In sacramental creativity, we are called to be co-creators with God, and as such we are called to participate in the ongoing work of God. The exponents of dialectical creativity would point to the weapons of war, and the pursuit of pleasure and power, as what happens when human beings start creating. In this theological view, human beings create one thing well: havoc.
It is possible to reconcile the sacramental and dialectical understanding of creation. One of the ways that we can be most creative in our understanding of God is to imitate God by creating communities of love and mutual respect. Take a look at the Trinity. In the Trinity we see a perfect community. A place of peace, love, co-existence. This is what human beings are called to create.
It is not quite enough to say that we are most like God when we seek to create. Rather, we are most like God when we work to create a world that resembles the world of God, imbued with goodness. It is what we pray in the Lord’s Prayer: Your will be done on earth, as it is in heaven.
Create away, O human, be yourself, but be your best self. I think that is what God would say to us.
I will leave you with a radical thought: God may even rely on our creativity.

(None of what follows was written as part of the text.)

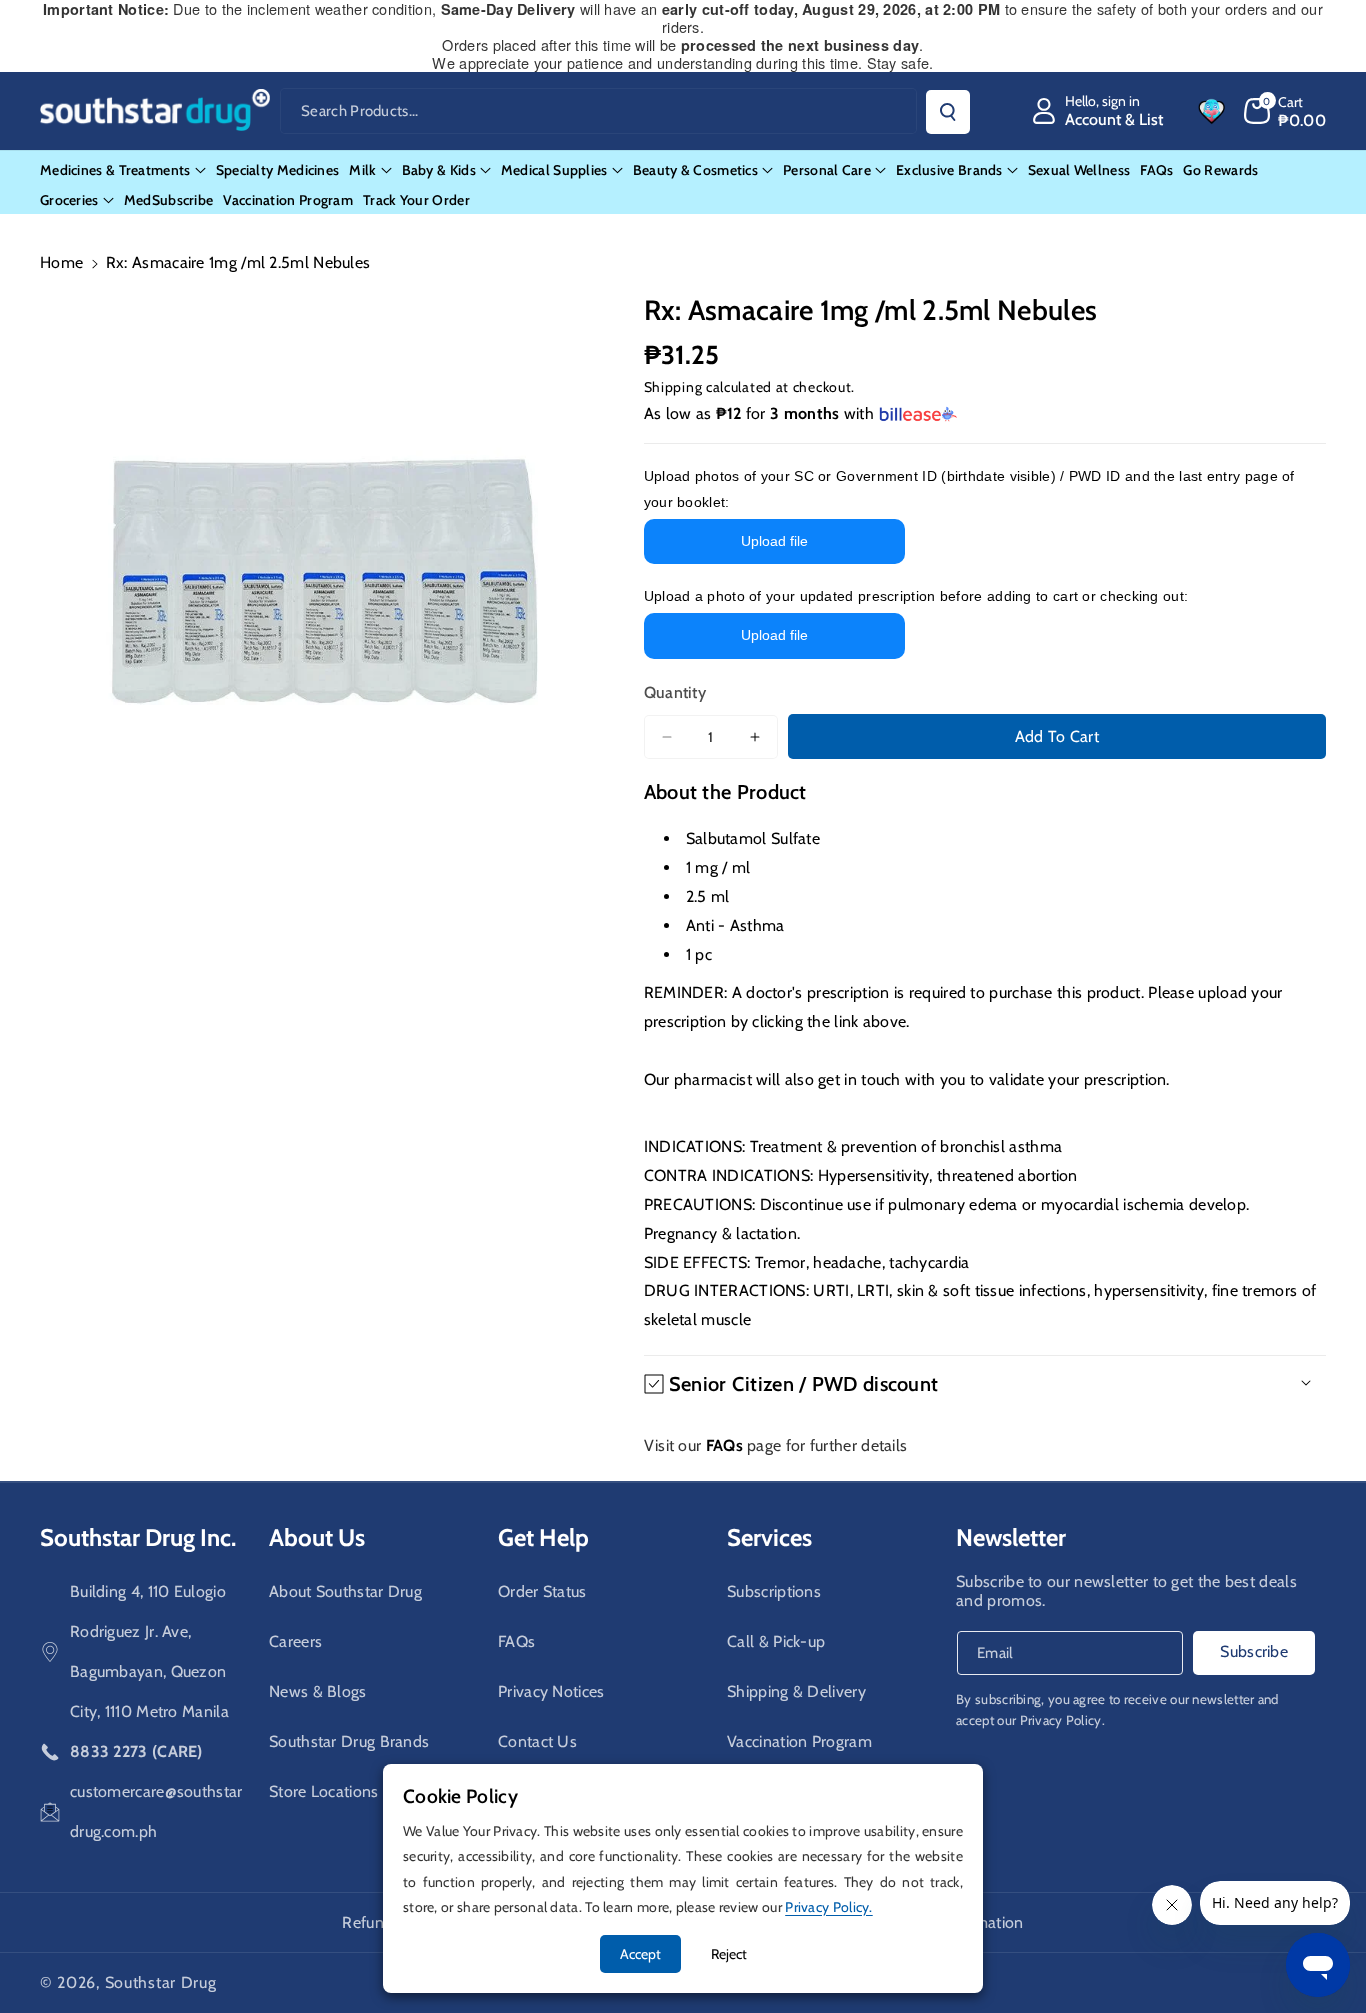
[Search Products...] (948, 112)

Look at the Incarnation, the second act of creation. What Jesus did reminds all humanity that God’s glory and life can be made manifest in and through what we do.
I wonder what life would be like if Christians woke up every day with a desire to create something good, true, and beautiful? What would it be like if we made a commitment every day to create or do something that resembled God’s image?
I can imagine Jesus throwing down the gauntlet by saying we human beings will do even greater things than he did. May our theology be one in which every day we find something creative to do with our lives—something that moves us beyond the chaos and the darkness.
Imagine that. Create that.
The Rev. Mark Bozzuti-Jones is an author and priest for pastoral care and nurture at Trinity Wall Street.